_Work instructions_
Only the lines of the listing below that run from the line with "532x412 pixels. How" through the line with "This screenshot has" are to be set down, word for word. Pictures stay out.

_The input_

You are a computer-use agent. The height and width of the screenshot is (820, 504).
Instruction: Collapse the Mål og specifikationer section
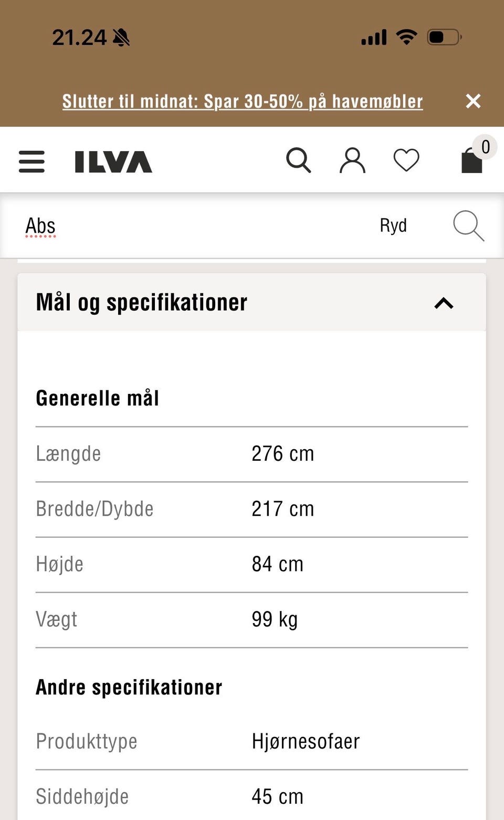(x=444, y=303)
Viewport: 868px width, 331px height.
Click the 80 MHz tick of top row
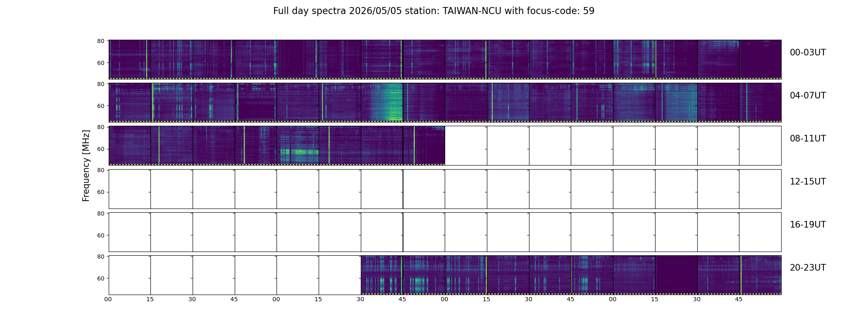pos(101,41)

---

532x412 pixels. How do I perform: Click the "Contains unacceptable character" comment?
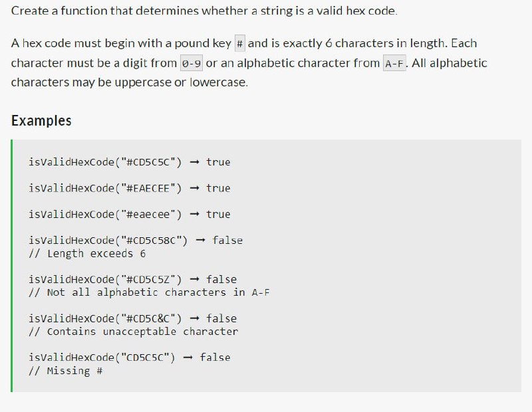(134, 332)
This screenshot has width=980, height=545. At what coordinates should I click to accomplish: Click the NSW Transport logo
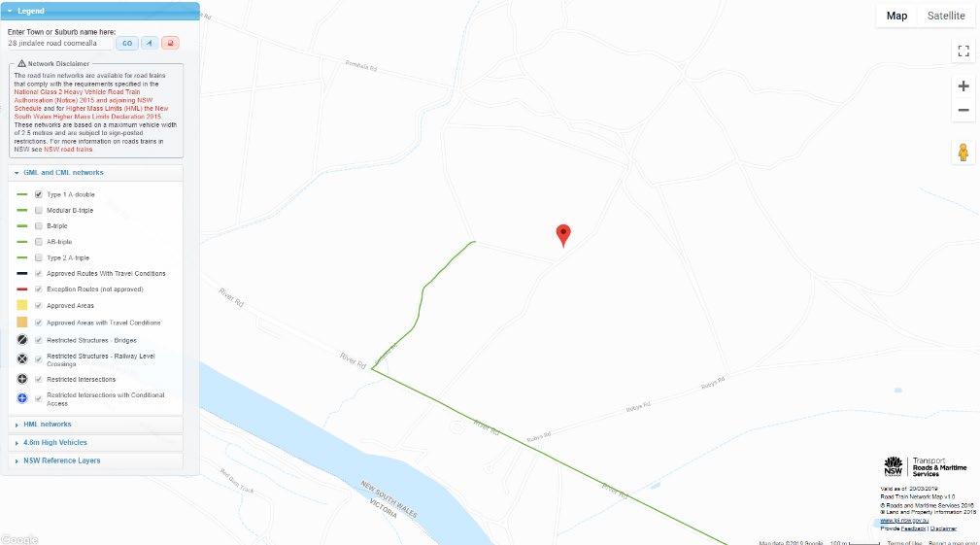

...

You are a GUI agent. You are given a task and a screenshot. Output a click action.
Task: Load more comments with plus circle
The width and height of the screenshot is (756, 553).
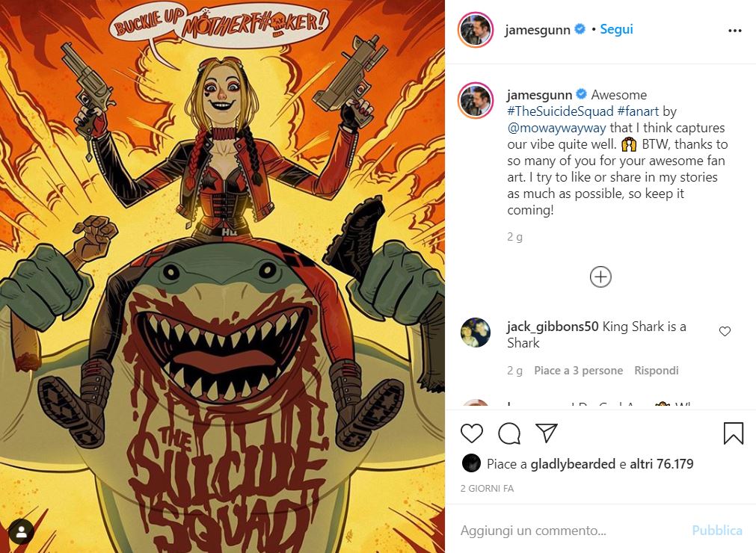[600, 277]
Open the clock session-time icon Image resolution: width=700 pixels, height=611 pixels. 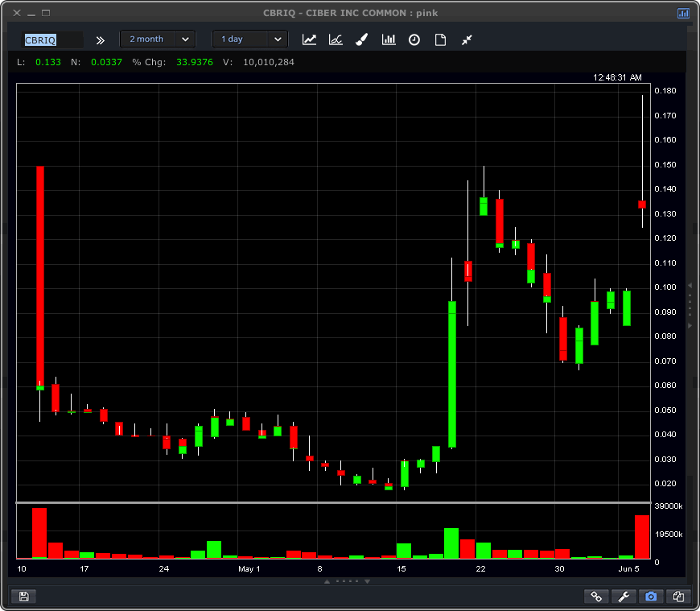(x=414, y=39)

_Result of this exercise_
532x412 pixels. How do I perform: Click the "Contains unacceptable character" comment?
(134, 332)
This screenshot has width=980, height=545. At what coordinates should I click to accomplish: Click the NSW Transport logo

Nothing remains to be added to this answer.